I recommend reaching out to ECMTuning; IF they answer you, I believe they want you to pre-pay for inspection before they will communicate with you, assuming they are operational. I suspect they are.

If it’s only the caps and if it hasn’t damaged anything else, you can source those caps from several electronic Arduino kits, and you can replace them.

I even saw a specific listing in EBAY specifically for these ECUs based on the specified voltage and farads.

I recommend you support a business that has been phenomenal to the community.

if It was me I would probably repair since I have all the tools and have repaired many Arduinos in the past, also I can’t get a response from them, I like the idea of sending my ECUs in for inspection every few years …. But, yeah ..,
 
I recommend reaching out to ECMTuning; IF they answer you, I believe they want you to pre-pay for inspection before they will communicate with you, assuming they are operational. I suspect they are.
I would definitely not attempt to repair it myself.

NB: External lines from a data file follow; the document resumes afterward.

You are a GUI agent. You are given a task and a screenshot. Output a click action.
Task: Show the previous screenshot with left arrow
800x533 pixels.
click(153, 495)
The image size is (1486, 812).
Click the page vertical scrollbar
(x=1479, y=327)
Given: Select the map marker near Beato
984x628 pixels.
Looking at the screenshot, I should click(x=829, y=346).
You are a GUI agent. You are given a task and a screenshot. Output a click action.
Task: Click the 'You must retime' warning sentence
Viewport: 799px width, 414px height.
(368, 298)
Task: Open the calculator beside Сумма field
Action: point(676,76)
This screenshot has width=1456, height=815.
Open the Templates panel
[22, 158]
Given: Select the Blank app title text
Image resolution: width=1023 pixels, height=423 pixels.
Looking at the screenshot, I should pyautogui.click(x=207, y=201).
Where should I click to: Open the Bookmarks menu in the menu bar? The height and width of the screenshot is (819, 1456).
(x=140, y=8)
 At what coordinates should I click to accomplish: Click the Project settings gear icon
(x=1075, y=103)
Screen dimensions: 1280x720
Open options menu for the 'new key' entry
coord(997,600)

That’s way past my skill level LOL I would be more comfortable if a professional did it.

I’ll reach out to them, hopefully they get back to me. Are they that difficult to get a hold of?
 
Get on their website and order an ECU service request and follow the instructions listed on the website on where to send your ECU.

Kind of looks like a cap has been replaced once if I’m seeing right. Looks like a bad solder job too if I’m right. C203 looks like it’s leaking too.

I just sent my ECU out to them on Tuesday and was shipped back to me on Wednesday.

I don’t think they like to waste time communicating a lot. One time I ordered from them and was missing a piece I ordered. I reached out via email and explained the scoop.

They never responded however my part showed up the next day.

-Daniel
 
Get on their website and order an ECU service request and follow the instructions listed on the website on where to send your ECU.

Kind of looks like a cap has been replaced once if I’m seeing right. Looks like a bad solder job too if I’m right. C203 looks like it’s leaking too.

I just sent my ECU out to them on Tuesday and was shipped back to me on Wednesday.

I don’t think they like to waste time communicating a lot. One time I ordered from them and was missing a piece I ordered. I reached out via email and explained the scoop.

They never responded however my part showed up the next day.

-Daniel
You’re not the only one to state they are fully operational, but a bit absent on communication.

But on their site In BOLD
It states to contact them first before selecting certain options like for example purchase of a v3 ECU. Which I was in the market for.

Either way just select the correct option and send it off, they have been very fast and reliable to me in the past.

I’m confident they will take good care of you.
 
You’re not the only one to state they are fully operational, but a bit absent on communication.

But on their site In BOLD
It states to contact them first before selecting certain options like for example purchase of a v3 ECU. Which I was in the market for.

Either way just select the correct option and send it off, they have been very fast and reliable to me in the past.

I’m confident they will take good care of you.
Copy that. I appreciate everyone’s input!
I’ll look into their website, send it out, and cross my fingers it’s salvageable. Thanks guys!